My local ” 1 Day Sign” company makes many different designs and graphic for direct application on most surfaces. You might check with one after cleaning and/ or removal of old graphics. They may even suggest the best way to remove them or prep.
Firstly, go to YouTube and watch a few examples to get an idea of how to…….
This isn’t brain surgery! Take a standard hand held hair dryer and carefully apply medium heat to soften the decal then using a putty knife and pulling the decal “slowly” back at about an 80 degree angle to the sidewall. Be patient and careful not to damage the fiberglass with the putty knife. I have also used a windshield scraper – the old fashioned kind with a single edge razor blade; this actually works best – but again be very careful.
You might find some replacement decals on EBay for older units or custom styles or better & less expensive yet – Rustoleum paint and green painters masking tape and a lot of old newspapers! Be creative and have fun!

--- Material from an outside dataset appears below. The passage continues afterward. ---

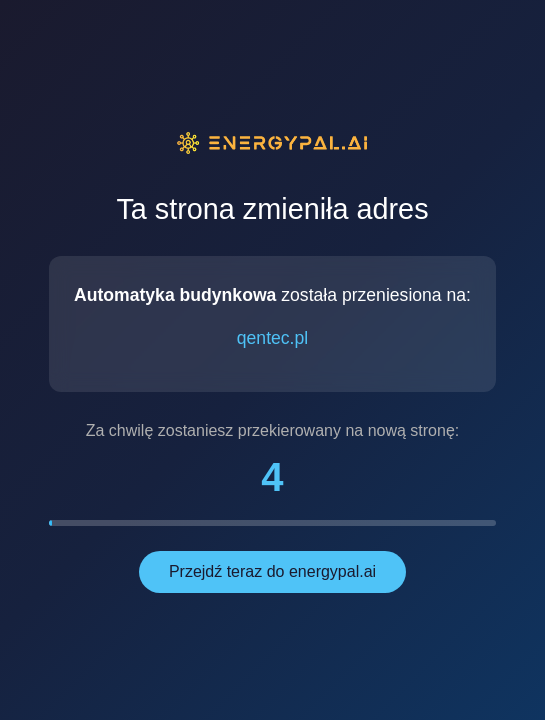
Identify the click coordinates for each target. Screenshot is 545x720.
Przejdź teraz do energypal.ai (272, 571)
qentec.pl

Well I learned a lot, but how depressing, that these things are made to disintegrate long before the chassis will. Cheated again by this wonderful industry.
Great idea putting a product that deteriorates in the sun on a vehicle that will be in the sun the majority of the time.
What not to do Our decals were so bad in our old 2008 Coachman that I matched the paint and painted in the cracks! Finally removed all the decals and had custom full body paint done in Elkhart. Outrageously expensive, but beautiful!. Wouldn’t do that again either.